Word and item position data:
▶

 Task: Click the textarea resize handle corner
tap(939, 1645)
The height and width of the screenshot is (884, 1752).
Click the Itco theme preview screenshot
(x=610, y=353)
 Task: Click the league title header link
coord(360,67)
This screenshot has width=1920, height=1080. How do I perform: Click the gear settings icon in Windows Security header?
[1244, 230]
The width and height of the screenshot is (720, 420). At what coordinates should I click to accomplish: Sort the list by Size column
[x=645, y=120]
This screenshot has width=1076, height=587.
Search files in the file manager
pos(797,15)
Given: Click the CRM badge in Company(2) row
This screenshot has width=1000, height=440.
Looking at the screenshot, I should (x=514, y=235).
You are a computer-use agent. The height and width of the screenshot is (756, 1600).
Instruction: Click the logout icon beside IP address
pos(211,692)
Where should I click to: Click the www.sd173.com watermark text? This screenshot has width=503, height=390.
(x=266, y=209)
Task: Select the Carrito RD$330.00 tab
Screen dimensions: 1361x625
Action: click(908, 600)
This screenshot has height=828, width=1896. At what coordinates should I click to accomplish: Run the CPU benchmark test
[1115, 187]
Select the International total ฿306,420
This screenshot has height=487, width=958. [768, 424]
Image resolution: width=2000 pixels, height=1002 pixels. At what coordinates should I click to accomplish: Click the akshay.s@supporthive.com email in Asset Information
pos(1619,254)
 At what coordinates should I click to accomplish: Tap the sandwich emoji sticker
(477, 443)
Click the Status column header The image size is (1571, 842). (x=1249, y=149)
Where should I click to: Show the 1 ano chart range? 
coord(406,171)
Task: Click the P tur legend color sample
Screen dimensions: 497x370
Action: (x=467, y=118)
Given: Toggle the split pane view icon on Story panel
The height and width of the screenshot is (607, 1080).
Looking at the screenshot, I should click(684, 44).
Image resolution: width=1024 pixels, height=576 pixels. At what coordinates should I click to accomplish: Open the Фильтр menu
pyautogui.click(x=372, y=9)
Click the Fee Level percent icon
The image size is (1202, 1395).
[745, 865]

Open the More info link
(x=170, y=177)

◀

• **PROBLEM TO WORK ON**
Reproduce all of the records above verbatim, keeping every line unchanged.

• **OUTPUT OF THE TASK**
 Task: Click the textarea resize handle corner
tap(939, 1645)
The height and width of the screenshot is (884, 1752).
Click the Itco theme preview screenshot
(x=610, y=353)
 Task: Click the league title header link
coord(360,67)
This screenshot has width=1920, height=1080. How do I perform: Click the gear settings icon in Windows Security header?
[1244, 230]
The width and height of the screenshot is (720, 420). At what coordinates should I click to accomplish: Sort the list by Size column
[x=645, y=120]
This screenshot has width=1076, height=587.
Search files in the file manager
pos(797,15)
Given: Click the CRM badge in Company(2) row
This screenshot has width=1000, height=440.
Looking at the screenshot, I should (x=514, y=235).
You are a computer-use agent. The height and width of the screenshot is (756, 1600).
Instruction: Click the logout icon beside IP address
pos(211,692)
Where should I click to: Click the www.sd173.com watermark text? This screenshot has width=503, height=390.
(x=266, y=209)
Task: Select the Carrito RD$330.00 tab
Screen dimensions: 1361x625
Action: click(908, 600)
This screenshot has height=828, width=1896. At what coordinates should I click to accomplish: Run the CPU benchmark test
[1115, 187]
Select the International total ฿306,420
This screenshot has height=487, width=958. [768, 424]
Image resolution: width=2000 pixels, height=1002 pixels. At what coordinates should I click to accomplish: Click the akshay.s@supporthive.com email in Asset Information
pos(1619,254)
 At what coordinates should I click to accomplish: Tap the sandwich emoji sticker
(477, 443)
Click the Status column header The image size is (1571, 842). (x=1249, y=149)
Where should I click to: Show the 1 ano chart range? 
coord(406,171)
Task: Click the P tur legend color sample
Screen dimensions: 497x370
Action: (x=467, y=118)
Given: Toggle the split pane view icon on Story panel
The height and width of the screenshot is (607, 1080).
Looking at the screenshot, I should click(684, 44).
Image resolution: width=1024 pixels, height=576 pixels. At what coordinates should I click to accomplish: Open the Фильтр menu
pyautogui.click(x=372, y=9)
Click the Fee Level percent icon
The image size is (1202, 1395).
[745, 865]

Open the More info link
(x=170, y=177)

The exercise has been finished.